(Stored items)
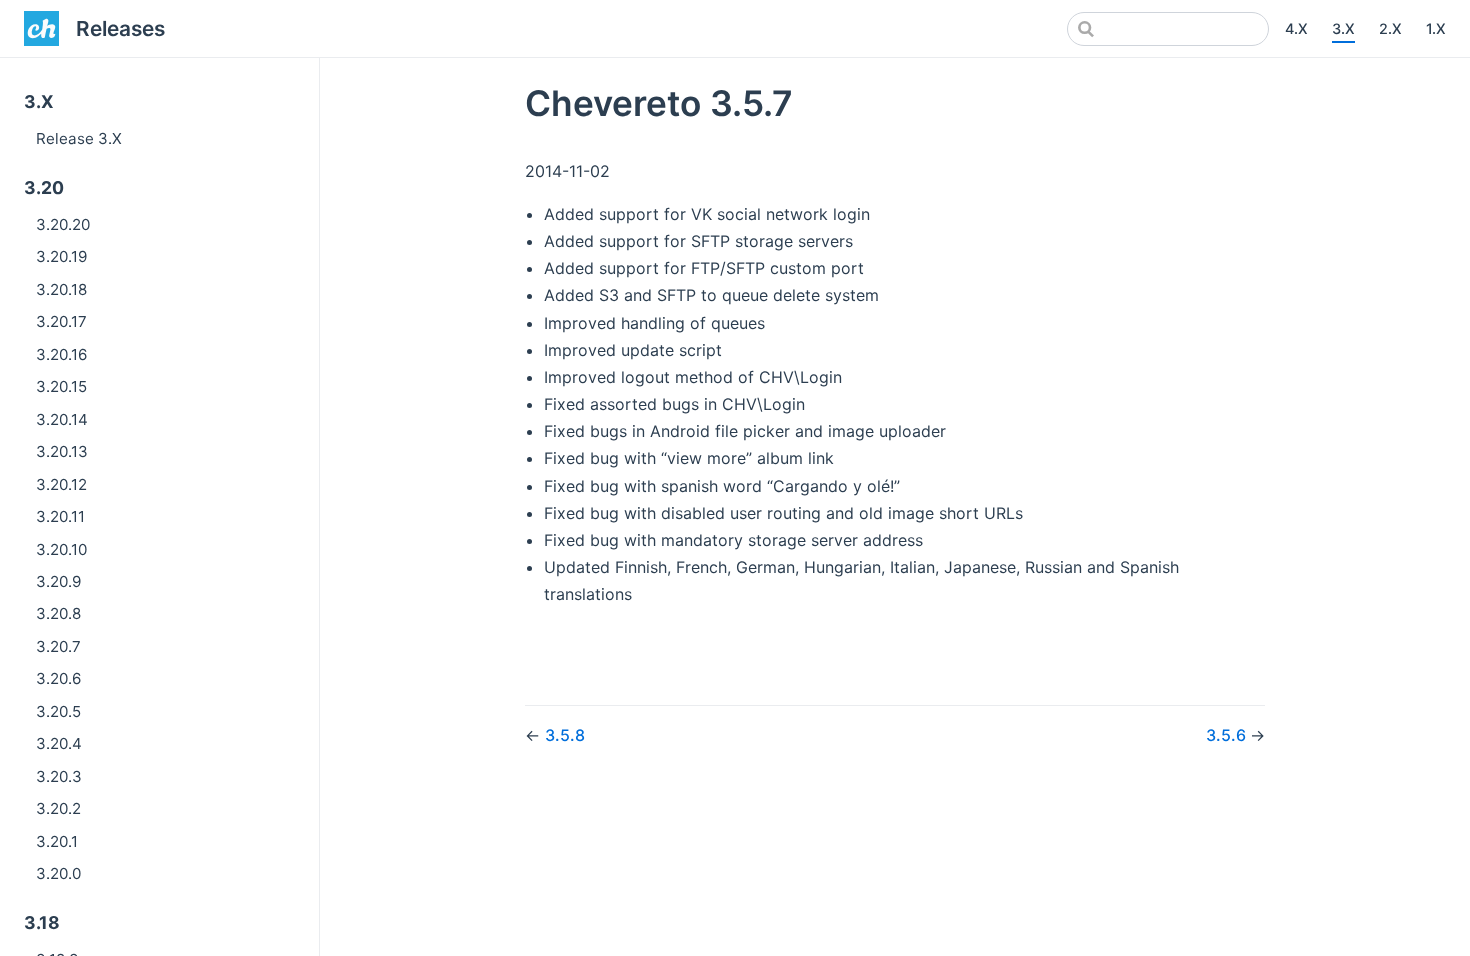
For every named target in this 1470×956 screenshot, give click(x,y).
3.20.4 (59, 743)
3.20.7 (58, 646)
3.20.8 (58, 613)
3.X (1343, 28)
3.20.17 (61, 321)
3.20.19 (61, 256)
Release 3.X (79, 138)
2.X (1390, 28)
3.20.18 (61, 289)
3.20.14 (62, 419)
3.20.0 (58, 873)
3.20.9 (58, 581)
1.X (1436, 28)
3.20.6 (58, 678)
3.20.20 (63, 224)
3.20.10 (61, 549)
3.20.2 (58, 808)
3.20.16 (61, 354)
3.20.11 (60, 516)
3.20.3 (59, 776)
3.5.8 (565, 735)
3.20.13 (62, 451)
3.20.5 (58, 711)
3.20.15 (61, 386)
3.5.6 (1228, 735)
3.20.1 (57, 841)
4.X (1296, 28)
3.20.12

→ Aim of the task:
Print each line, exactly as written, from the one that contains "1.X (1436, 28)" to the end of the data above, with both end lines included and nothing else.

→ Solution to the problem:
1.X (1436, 28)
3.20.6 (58, 678)
3.20.20 (63, 224)
3.20.10 (61, 549)
3.20.2 (58, 808)
3.20.16 (61, 354)
3.20.11 (60, 516)
3.20.3 (59, 776)
3.5.8 (565, 735)
3.20.13 (62, 451)
3.20.5 (58, 711)
3.20.15 (61, 386)
3.5.6 (1228, 735)
3.20.1 (57, 841)
4.X (1296, 28)
3.20.12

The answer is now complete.